If your business is going to be owned by more than one owner, the simplest business form to create and operate is a general partnership. Forming a partnership entails an agreement between two or more prospective partners. Whomever you choose to be a partner in any given business venture lies solely in what skills, attributes, or responsibilities this person will be contributing. A partner can be an individual, a partnership, a limited liability company, a corporation or a trust.
What is a partnership?
The flexibility of a partnership allows the business to operate in a manner that best suits the business needs at the time the business starts and later when the business has matured. Later, when the business has grown, new partners can be added, yet their management capacity can be limited to prevent the new partners from usurping the original partners. When a partner contributes capital to a partnership, the partner receives an ownership percentage in all assets of the partnership, not just in the property contributed.
All partners are jointly liable for the obligations of the partnership. Joint liability means that each individual partner will equally be held responsible for all of the obligations of the partnership. If there is an instance in which any one partner solely contributes to any betterment of the business, that business partner can collect the other partners' pro rata share of the debt regardless of whether or not the other partners are financially able to repay their share. If this is the case legal action may be required.

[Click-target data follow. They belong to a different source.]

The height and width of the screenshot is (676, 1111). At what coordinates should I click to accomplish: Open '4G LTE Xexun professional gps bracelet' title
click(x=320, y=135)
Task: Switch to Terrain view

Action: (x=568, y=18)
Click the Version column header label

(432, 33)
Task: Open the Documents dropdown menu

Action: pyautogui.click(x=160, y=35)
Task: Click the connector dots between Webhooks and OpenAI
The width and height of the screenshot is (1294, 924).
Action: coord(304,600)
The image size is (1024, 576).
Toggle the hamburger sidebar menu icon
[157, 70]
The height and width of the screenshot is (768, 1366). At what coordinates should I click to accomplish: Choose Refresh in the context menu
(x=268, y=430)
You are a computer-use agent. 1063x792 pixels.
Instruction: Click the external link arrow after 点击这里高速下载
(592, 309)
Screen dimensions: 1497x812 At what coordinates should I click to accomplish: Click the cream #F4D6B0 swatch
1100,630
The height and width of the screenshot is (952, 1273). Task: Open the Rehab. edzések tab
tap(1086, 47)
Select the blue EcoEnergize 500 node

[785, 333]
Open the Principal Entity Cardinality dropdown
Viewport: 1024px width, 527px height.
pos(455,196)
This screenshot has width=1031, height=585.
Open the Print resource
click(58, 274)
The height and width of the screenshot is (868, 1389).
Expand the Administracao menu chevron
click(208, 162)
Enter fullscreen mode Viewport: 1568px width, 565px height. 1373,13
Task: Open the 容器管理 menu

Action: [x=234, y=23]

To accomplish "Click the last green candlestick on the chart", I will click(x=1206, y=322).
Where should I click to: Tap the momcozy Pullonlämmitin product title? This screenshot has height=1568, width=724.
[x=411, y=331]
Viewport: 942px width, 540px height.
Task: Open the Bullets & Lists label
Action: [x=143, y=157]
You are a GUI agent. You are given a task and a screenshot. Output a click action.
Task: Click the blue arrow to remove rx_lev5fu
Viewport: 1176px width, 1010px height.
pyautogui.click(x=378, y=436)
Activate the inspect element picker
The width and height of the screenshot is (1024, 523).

There are basically two types of partnerships:
- General partnership — a general partnership consists of general partners who share the management of the entity and are personally responsible for the partnership's obligations.
- Limited partnership — a limited partnership consists of two classes of partners: general partners and limited partners. The general partners manage the limited partnership and are personally responsible for its obligations. The limited partners are similar to shareholders of a corporation. They cannot participate in the management of the entity, but can only determine who will manage the partnership. The limited partners share in the profits of the partnership, but their losses are limited to the amount of their capital contribution.
How to choose a partner:
- Take Your Time
Get to know your potential partner. Find out who they are, what skills and experiences that have to offer and how you will work together to run your business. Be sure you choose a business partner who shares your values, spirit and vision.
- Conduct a Background Check
Check out the potential partner's background to find any past dishonesty, substance abuse problems or criminal violations before going into business together. You should also ask for a list of professional and personal references you can talk to before entering into any agreements.
- Find a Partner That Can Bring Skills and Experience to the Business
Don’t duplicate yourself. A good business partner should have skills that support and compliment your own. If you and your partner can bring a more diverse skill set to the business together, it will make the entire process of starting, managing and growing your business easier.
- Choose a Partner That is Financially Stable
Even if your partner is not contributing financially to the business, someone in the middle of a financial crisis may not be the best choice. Money, asset and time management skills are critical for small business entrepreneurs. You want to have a partner who has good business sense and clean financial history.
- Involve a Smart, Experienced Lawyer Early On
An attorney can help you build important information into a partnership agreement, such as how the work will be divided, what will happen if more money is needed and how decisions will be reached, as well as what will happen if one partner wants out. Having non-compete agreements in place is another good safeguard to protect proprietary information about your business.